Dealing with media: Fans aren’t altogether interested in this facet of managerial conduct. But it’s big -- all because the media are a manager’s conduit for communicating with customers, TV viewers, and general observers spread across the fan spectrum.
Reality: Leyland was excellent at this part of the job. It’s tough, because a manager on game days has two sessions with the writers and broadcasters, before and after a game, which includes a debriefing with the scribes once those TV cameras have been shut off. Ausmus has shown, in the early going, he will be cooperative and insightful. Losing, of course, can change dispositions. We’ll see how a five-game slide affects Ausmus.
Media will initially adjust to hearing several million fewer swear words during the course of a given season. Ausmus knows the language. But he’ll prefer to speak in a different dialect. He’ll offer up, especially for the Twitter universe, countless quips, all concise and dry as dust, which Leyland was also gifted at providing. Ausmus’ humor will differ slightly in tone.
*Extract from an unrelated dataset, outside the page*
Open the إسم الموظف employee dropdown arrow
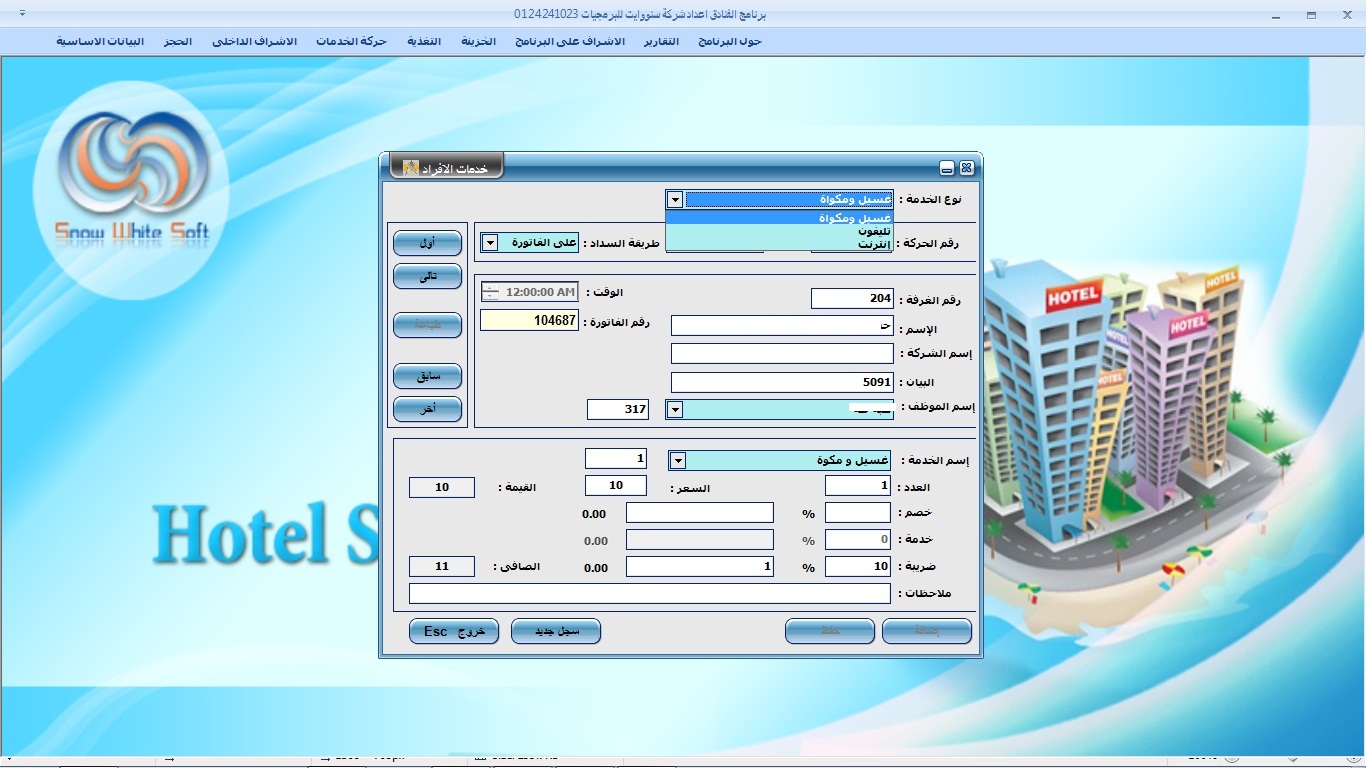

Leyland could be occasionally, and delightfully, outrageous with his stories and with his colorful indictments. Ausmus will be funny, powerfully so, in a lower gear.
Emotions: This will be an evolving show, for sure. Leyland would get moist-eyed talking about anything that spoke of people and their (and his) love for baseball. That meant his voice could begin quivering at least five times a day. He would talk about fans who “go to work at 5:30 in the morning and then spend their extra dollars, if they even have any, on a Tigers game” – and, oh, a Johnstown flood of tears would begin to form. Ausmus, from what we know, will cry only if he left his Nietzsche book in the hotel room.
Reality: This is going to be interesting, in great part because we aren’t yet sure how Ausmus will react when an umpire calls a strike on a Tigers batter that Ausmus could see wasn’t within the same zip code as the strike zone. But, on balance, Ausmus almost certainly will be more measured. Again, if the Tigers win, fans will love Ausmus’ restraint. If they don’t, the audience will begin rumbling that the new guy lacks the Marlboro Man’s fire.
Resting players, pitching changes, etc.: Leyland was big on giving players a break. He and Dombrowski agreed, mutually, that “you can’t be afraid to lose a game.” It would be a surprise if Ausmus greatly differed here, but we’ll see how his particular philosophy plays out. Pitching changes are made because of matchups, and because of communication with the pitcher. Again, prepare for some nuances here that will be part of the Ausmus era’s ongoing theater.
Reality: Comerica Park patrons who believe Ausmus will go with his best lineup every day are in for a crushing shock. He won’t. He’ll rest players because, as Leyland knew, if you grind these guys to dust during the season’s first four months, you’ll have a burned-out bunch in September and October. Will he go with the relief pitcher the fans want in every match-up situation? No. Ausmus knows you have only so many available bullpen arms on a given day or night. The second-guessers will emerge in proportion to how many of those decisions are confirmed or nullified by victories.
Next week, a new manager’s profile will begin to take on broad and fine lines. We will learn by the hour who Ausmus is, as a manager, as a personality, as a presence, as the new visage of baseball in Detroit.
It’s going to be a show worth watching. If you think Downton Abbey has some storylines and characters that are endlessly fascinating, wait for the next eight months of a Motown managerial reign to reveal itself more fully.